## Begin SELECTED EXCERPT

Breanna Clark holds the World and Paralympic record for the 400m T20 (E. Mesiyah McGinnis/L.A. Sentinel)

Paralympic gold medalist Breanna Clark looks to defend her title in the 400m T20 in Tokyo.

“It feels like a great honor to join Team USA for my second Paralympic games,” Clark said. “Yet I feel confident to continue defending my [gold medal].”

Clark made her Paralympic debut in 2016 in Rio De Janeiro. From that experience, she learned the importance of practicing diligently. She also learned how to maintain a healthy diet and keep her body free of injury.

Clark trains with her mother and coach Rosalyn Clark at Rancho Cienega Park (E. Mesiyah McGinnis/L.A. Sentinel)

For Clark, more is at stake than just winning gold in the 400m T20. The Dorsey alum set the world record in the event with a 57.79 time and broke her own record during the world championships at London in 2018 with a 56.35 record.

## End SELECTED EXCERPT
## Begin ITEMS

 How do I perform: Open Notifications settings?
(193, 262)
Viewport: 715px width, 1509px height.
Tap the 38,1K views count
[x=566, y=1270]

## End ITEMS

EXERCISES —
1/ According to the article about Breanna Clark, where did she make her Paralympic debut?
2/ Extend the article about Breanna Clark, picking up after its last sentence.
These rows were taken from a separate source.

RESULTS BY TASK —
1/ In Rio De Janeiro, in 2016.

2/
In June 2018, Clark shaved more time off her world record during the Arizona Grand Prix, running the 400m in 55.99 seconds. She aspires to break her own record another time in Tokyo.

“I am determined to try it again,” Clark said.

Keys to her success is having a strong work ethic, keeping focused, and having a well-balanced body.

Not only does Clark want to win a gold medal in Tokyo, but she also wants to break the world record in the 400m T20. (E. Mesiyah McGinnis/L.A. Sentinel)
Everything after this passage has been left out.